**Quellenauszug**
Viel ist es nicht - als habe man eine 0,33-Liter-Getränkedose auf einem Fußballfeld verteilt. Dennoch ist der Fund der fliegenden Sternwarte "Sofia" spannend: Auf der Mondoberfläche gibt es Wasser.
Flugzeugsilhouette vor dem Mond (es handelt sich bei der Maschine nicht um das Observatorium "Sofia")

Flugzeugsilhouette vor dem Mond (es handelt sich bei der Maschine nicht um das Observatorium "Sofia")

Foto: Toby Melville/ REUTERS

Im Hangar von Lufthansa Technik am Hamburger Flughafen steht in diesen Tagen ein einzigartiges Flugzeug zur turnusmäßigen Durchsicht: Die fliegende Sternwarte "Sofia", eine 43 Jahre alte Boeing 747SP, wird bis Anfang kommenden Jahres in Fuhlsbüttel gewartet.

**Datenteil**
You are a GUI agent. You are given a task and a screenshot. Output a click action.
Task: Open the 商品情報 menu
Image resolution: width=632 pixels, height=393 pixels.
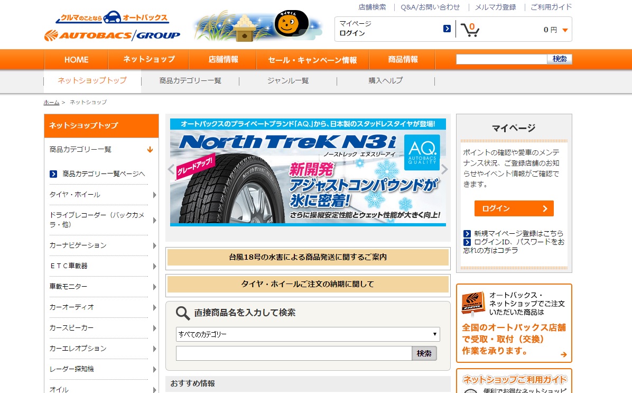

**Aufgabenstellung**
[a] Geben Sie aus dem Quellenauszug die Passage wörtlich wieder, die bei „Foto: Toby Melville/“ beginnt und bei „in Fuhlsbüttel gewartet.“ endet.
[b] Beantworten Sie anhand des Quellenauszugs folgende Fragen:
(i) Was wurde auf der Mondoberfläche gefunden?
(ii) Um welches Flugzeugmodell handelt es sich bei der Sternwarte „Sofia“?
(iii) In wessen Hangar wird die Maschine gewartet?
Die Zeilen werden hierfür nicht benötigt.

**Lösungen**
[a]
Foto: Toby Melville/ REUTERS

Im Hangar von Lufthansa Technik am Hamburger Flughafen steht in diesen Tagen ein einzigartiges Flugzeug zur turnusmäßigen Durchsicht: Die fliegende Sternwarte "Sofia", eine 43 Jahre alte Boeing 747SP, wird bis Anfang kommenden Jahres in Fuhlsbüttel gewartet.

[b]
(i) Wasser
(ii) Eine Boeing 747SP
(iii) Im Hangar von Lufthansa Technik am Hamburger Flughafen